Copy each of the following items word for word, with nothing left out and nothing changed.

-- start of Dataset entries --

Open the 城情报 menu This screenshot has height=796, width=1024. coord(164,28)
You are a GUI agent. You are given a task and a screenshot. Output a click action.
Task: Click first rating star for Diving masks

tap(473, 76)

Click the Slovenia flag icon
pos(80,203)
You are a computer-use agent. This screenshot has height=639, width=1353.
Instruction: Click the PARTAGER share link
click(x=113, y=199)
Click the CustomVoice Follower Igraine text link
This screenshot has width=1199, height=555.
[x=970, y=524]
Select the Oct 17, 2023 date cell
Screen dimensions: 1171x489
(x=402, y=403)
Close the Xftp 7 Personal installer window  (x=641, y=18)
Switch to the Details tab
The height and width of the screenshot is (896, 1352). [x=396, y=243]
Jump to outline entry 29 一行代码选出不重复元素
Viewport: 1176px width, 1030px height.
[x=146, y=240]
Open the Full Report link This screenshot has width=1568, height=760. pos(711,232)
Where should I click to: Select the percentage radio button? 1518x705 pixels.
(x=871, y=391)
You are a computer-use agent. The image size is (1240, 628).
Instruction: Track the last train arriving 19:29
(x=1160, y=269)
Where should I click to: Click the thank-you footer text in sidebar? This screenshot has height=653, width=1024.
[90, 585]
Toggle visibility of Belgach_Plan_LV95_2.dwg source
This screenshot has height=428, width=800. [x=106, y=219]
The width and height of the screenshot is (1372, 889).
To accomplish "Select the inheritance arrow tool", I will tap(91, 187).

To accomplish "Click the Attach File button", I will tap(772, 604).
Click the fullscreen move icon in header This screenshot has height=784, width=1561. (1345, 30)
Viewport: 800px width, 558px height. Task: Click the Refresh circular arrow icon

-- end of Dataset entries --

**Result for this task:**
Open the 城情报 menu This screenshot has height=796, width=1024. coord(164,28)
You are a GUI agent. You are given a task and a screenshot. Output a click action.
Task: Click first rating star for Diving masks

tap(473, 76)

Click the Slovenia flag icon
pos(80,203)
You are a computer-use agent. This screenshot has height=639, width=1353.
Instruction: Click the PARTAGER share link
click(x=113, y=199)
Click the CustomVoice Follower Igraine text link
This screenshot has width=1199, height=555.
[x=970, y=524]
Select the Oct 17, 2023 date cell
Screen dimensions: 1171x489
(x=402, y=403)
Close the Xftp 7 Personal installer window  (x=641, y=18)
Switch to the Details tab
The height and width of the screenshot is (896, 1352). [x=396, y=243]
Jump to outline entry 29 一行代码选出不重复元素
Viewport: 1176px width, 1030px height.
[x=146, y=240]
Open the Full Report link This screenshot has width=1568, height=760. pos(711,232)
Where should I click to: Select the percentage radio button? 1518x705 pixels.
(x=871, y=391)
You are a computer-use agent. The image size is (1240, 628).
Instruction: Track the last train arriving 19:29
(x=1160, y=269)
Where should I click to: Click the thank-you footer text in sidebar? This screenshot has height=653, width=1024.
[90, 585]
Toggle visibility of Belgach_Plan_LV95_2.dwg source
This screenshot has height=428, width=800. [x=106, y=219]
The width and height of the screenshot is (1372, 889).
To accomplish "Select the inheritance arrow tool", I will tap(91, 187).

To accomplish "Click the Attach File button", I will tap(772, 604).
Click the fullscreen move icon in header This screenshot has height=784, width=1561. (1345, 30)
Viewport: 800px width, 558px height. Task: Click the Refresh circular arrow icon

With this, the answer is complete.